:: Compiti ed esercizi ::
**A.** Riproduci parola per parola il tratto del testo sul Roland Garros che va da "Nel video realizzato" fino a "servizio di Swiatek.".
**B.** Prosegui il testo sul Roland Garros partendo dall'ultima frase riportata.

:: Brano citato ::
*-*-*
Abbiamo sognato e i sogni stavolta non si sono realizzati. Ma hanno vinto i più forti, Rafa Nadal e Iga Swiatek. È la legge dello sport. Tuttavia non ci possiamo davvero lamentare di questo Roland Garros. Non avevamo avuto due azzurri nei quarti che nel ’73 (Panatta e Bertolucci) e nel 2011 (Fognini e Schiavone), ma in semifinale c’erano andati solo Adriano e Francesca (che, campionessa in carica, sarebbe approdata alla finale persa con la Li Na).
Nel video realizzato stamattina ho già detto cosa penso delle due partite dei ragazzi italiani, Jannik Sinner e Martina Trevisan, e li ho ringraziati pubblicamente per averci fatto divertire e sognare. Si sono battuti ai limiti delle loro possibilità, anche se in cuor loro entrambi penseranno di aver mancato qualche opportunità per far meglio e sarà loro dispiaciuto di non aver vinto neanche un set. Sinner per aver servito invano sul 6-5 del primo set e per essere stato in vantaggio di un break, 3-1, nel secondo. Martina per essere stata in vantaggio anche lei per 3-1, nel primo set, prima di subire una striscia negativa di otto game consecutivi all’interno dei quali però per due volte si è trovata 15-40 sul servizio di Swiatek.
*-*-*
:: Righe archiviate ::
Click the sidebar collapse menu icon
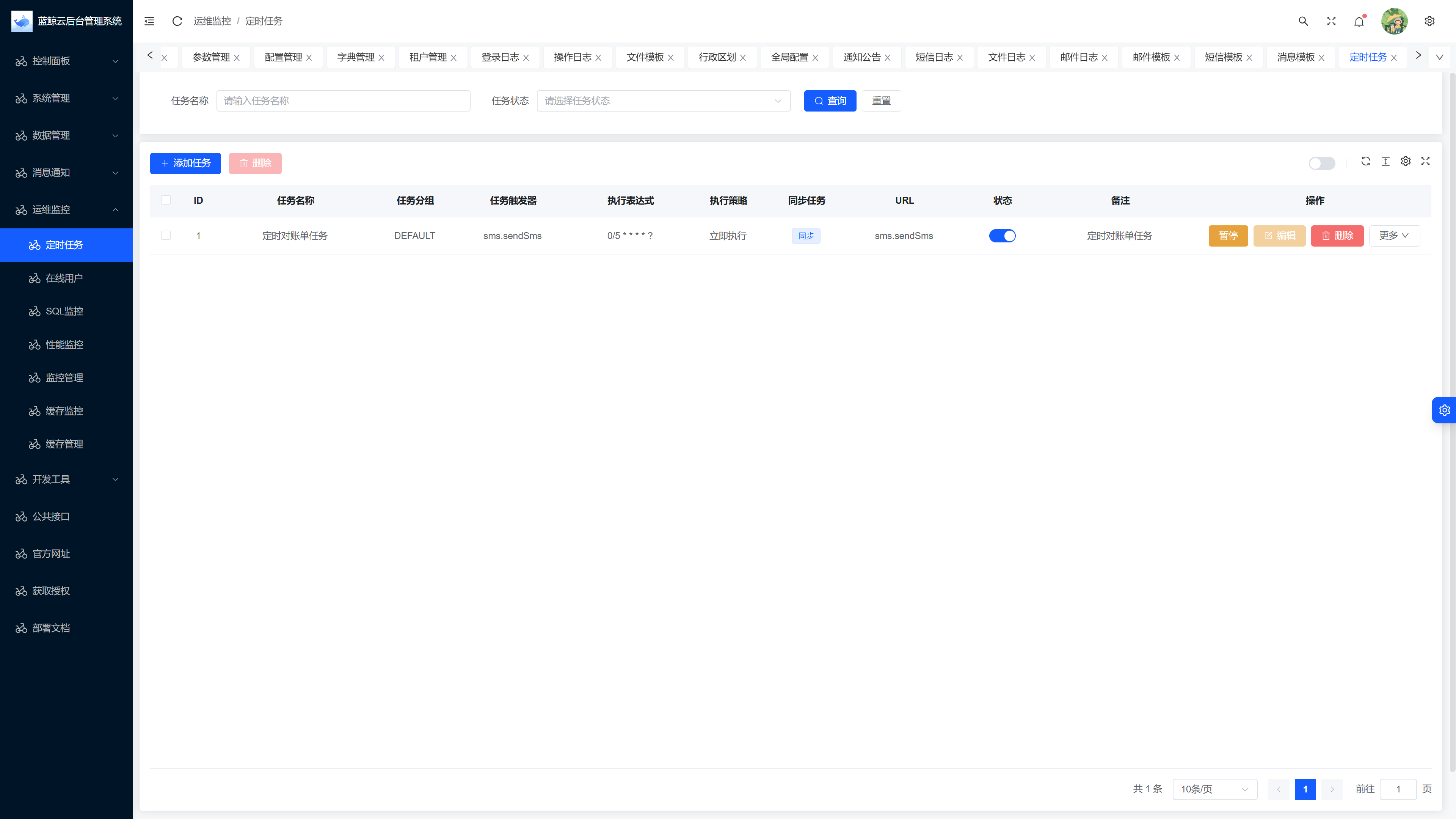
*-*-*
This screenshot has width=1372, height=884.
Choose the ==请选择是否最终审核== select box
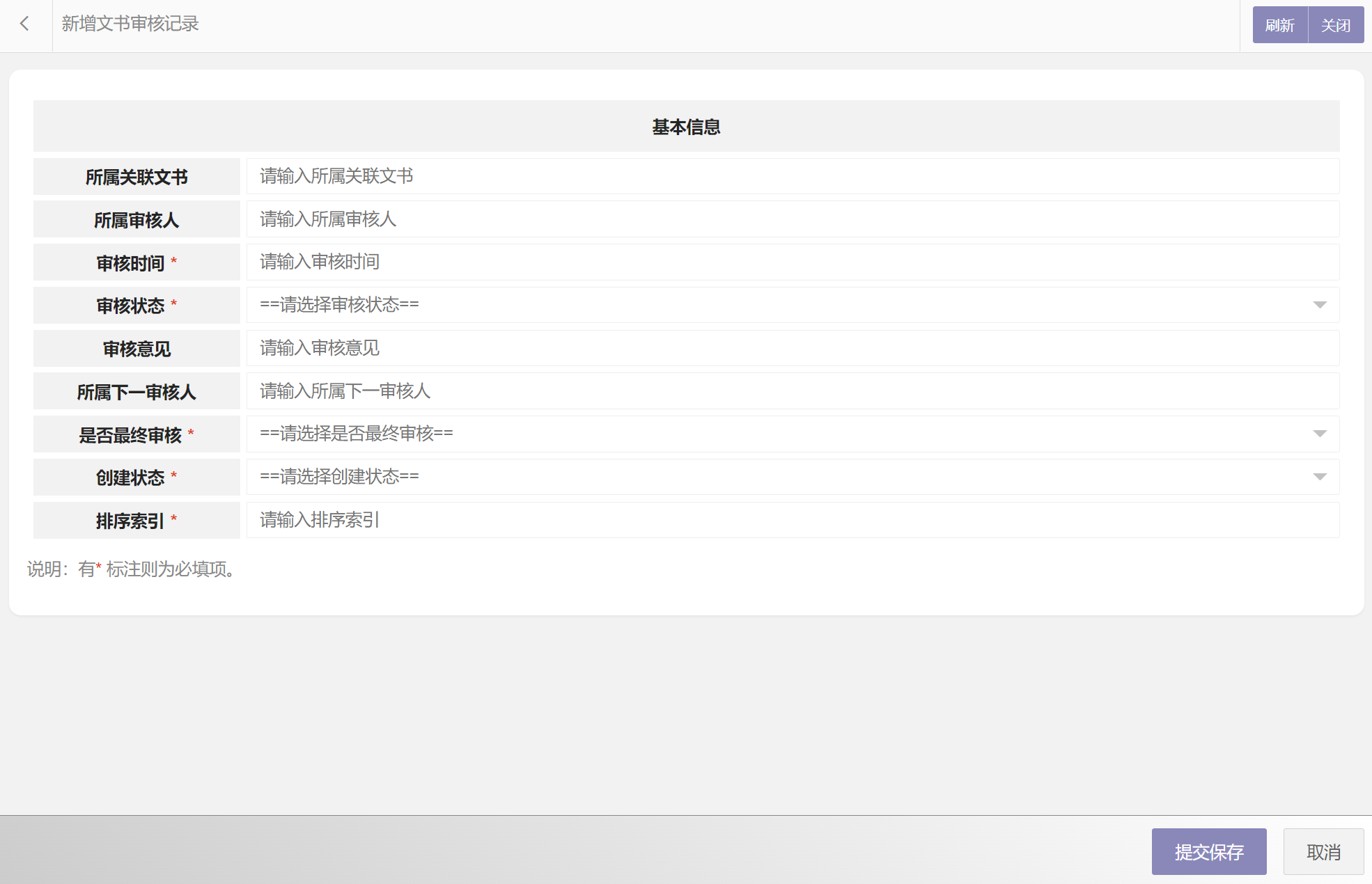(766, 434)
*-*-*
:: Risposte ai compiti ::
**A.**
Nel video realizzato stamattina ho già detto cosa penso delle due partite dei ragazzi italiani, Jannik Sinner e Martina Trevisan, e li ho ringraziati pubblicamente per averci fatto divertire e sognare. Si sono battuti ai limiti delle loro possibilità, anche se in cuor loro entrambi penseranno di aver mancato qualche opportunità per far meglio e sarà loro dispiaciuto di non aver vinto neanche un set. Sinner per aver servito invano sul 6-5 del primo set e per essere stato in vantaggio di un break, 3-1, nel secondo. Martina per essere stata in vantaggio anche lei per 3-1, nel primo set, prima di subire una striscia negativa di otto game consecutivi all’interno dei quali però per due volte si è trovata 15-40 sul servizio di Swiatek.

**B.**
E il sogno continua anche se a giocare le semifinali saranno il solito Nadal, che ha celebrato battendo Sinner la sua centesima partita al Roland Garros – ne ha perse solo 2 e ha vinto 292 set – e il per nulla solito Schwartzman. L’argentino venendo a capo del campione dell’US Open Thiem alla fine di una maratona incredibile e rocambolesca di 5 set e 5 ore e 8 minuti, ha conquistato in un colpo solo – anzi, per la verità in un migliaio di colpi e centinaia di corse – la sua prima semifinale in uno Slam, per la prima volta un posto tra i top-ten e per la seconda volta lo scalpo di un top-five dopo averci perso 24 volte su 24 fino a che a Roma due settimane fa non batté per la prima volta Rafa Nadal.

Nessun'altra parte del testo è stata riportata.